Selection —

Actually, a large amount of our personal and social behavior operates on this type of schedule. Since the reinforcements are a function of some time interval, one must remember that the controlling agency that administers the reinforcement is in the environment. The responding organism does not know precisely when the reinforcement will occur. If he did, then the schedules would be fixed interval; and if the reinforcement is dependent on his rate of response, the schedule is some kind of ratio.

The dating behavior of the college coed often operates on this kind of schedule. Unless she is going steady, when her social engagements are guaranteed (regular reinforcement or fixed interval), she does not know precisely when the invitations are going to be forthcoming. If she operates as a strong reinforcer for the behavior of the men in her life, the variable interval may be a low one, and she may be called popular. On the other hand if her VI schedule is a long one (only occasional dates), she waits a long time between invitations, and we may say she is not so popular.

Some kinds of sports activities operate on this schedule, such as hunting and fishing. A fisherman drops in his line, and then he must wait. He does not know precisely when the fish will bite (maybe not at all), nor does he know when the game will fly, even though through past conditioning history he has found certain areas to be situations in which the reinforcements occur. Although these reinforcements of catching the fish or shooting the game are a function of his skill, the aspects of the availability of the reinforcements to him is a function of some undetermined schedule. The enthusiastic sportsman has a regularity of behavior which has had a past history of reinforcement, even though variable.

We attend social gatherings at irregular intervals. Some people, considered highly social, operate on low variable-interval schedules, while others considered antisocial may have long VI schedules. In any event we do not attend a party every day of every week nor do we always have a good time when we do. As long as reinforcements are sometimes forthcoming, we maintain our social behavior. If none turn up, we withdraw in favor of some kind of behavior in which reinforcements are not administered by other people.

Information supplied —
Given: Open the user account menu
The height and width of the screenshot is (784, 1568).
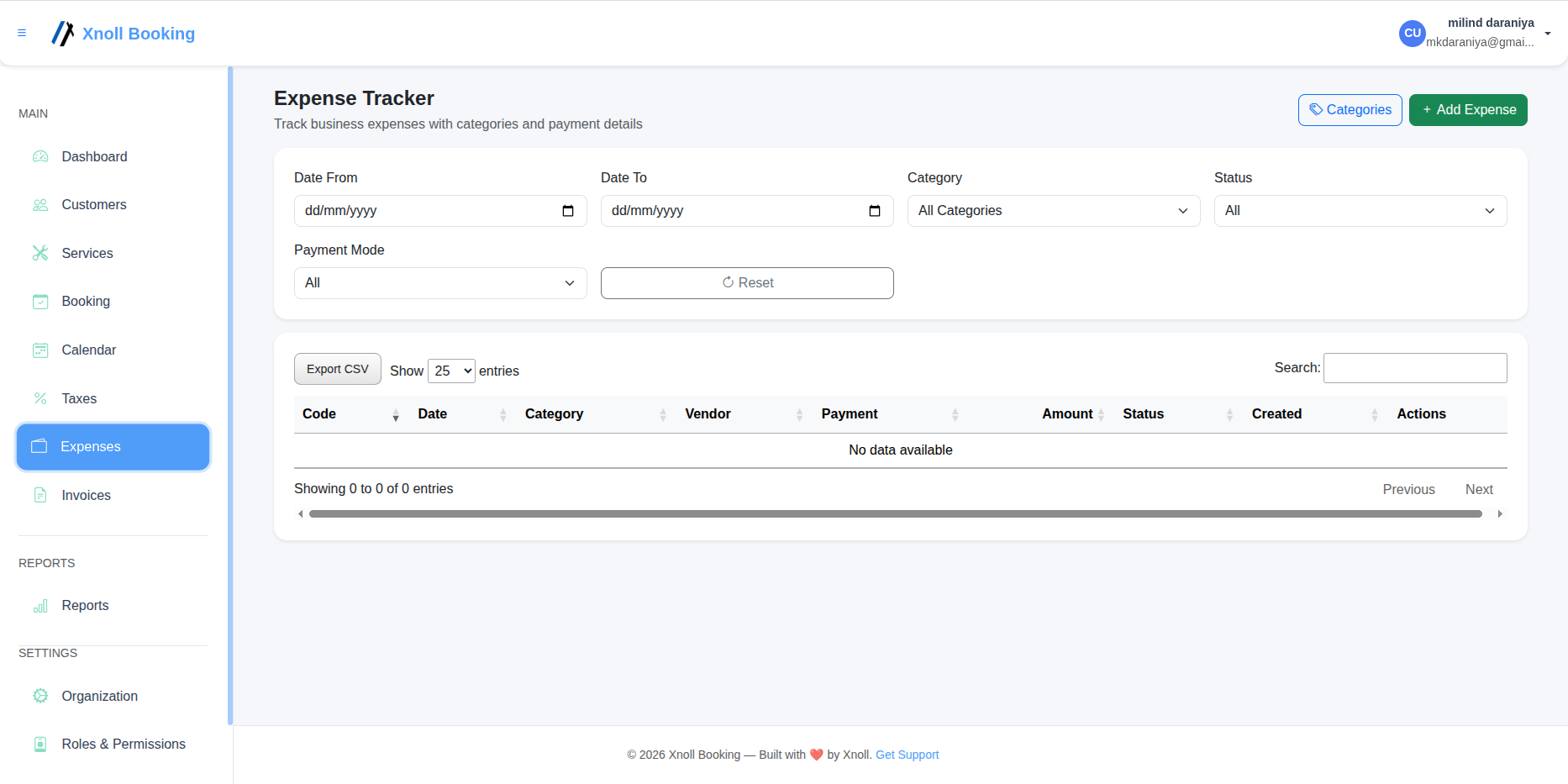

Objectives —
- 1) Translate this sentence from the passage on variable-interval schedules into Spanish: "A fisherman drops in his line, and then he must wait."
- 2) Quote the passage on variable-interval schedules word for word, starting with "The dating behavior" and going on through "not so popular.".

Task-by-task solutions —
- 1) Un pescador echa su sedal y luego debe esperar.

- 2)
The dating behavior of the college coed often operates on this kind of schedule. Unless she is going steady, when her social engagements are guaranteed (regular reinforcement or fixed interval), she does not know precisely when the invitations are going to be forthcoming. If she operates as a strong reinforcer for the behavior of the men in her life, the variable interval may be a low one, and she may be called popular. On the other hand if her VI schedule is a long one (only occasional dates), she waits a long time between invitations, and we may say she is not so popular.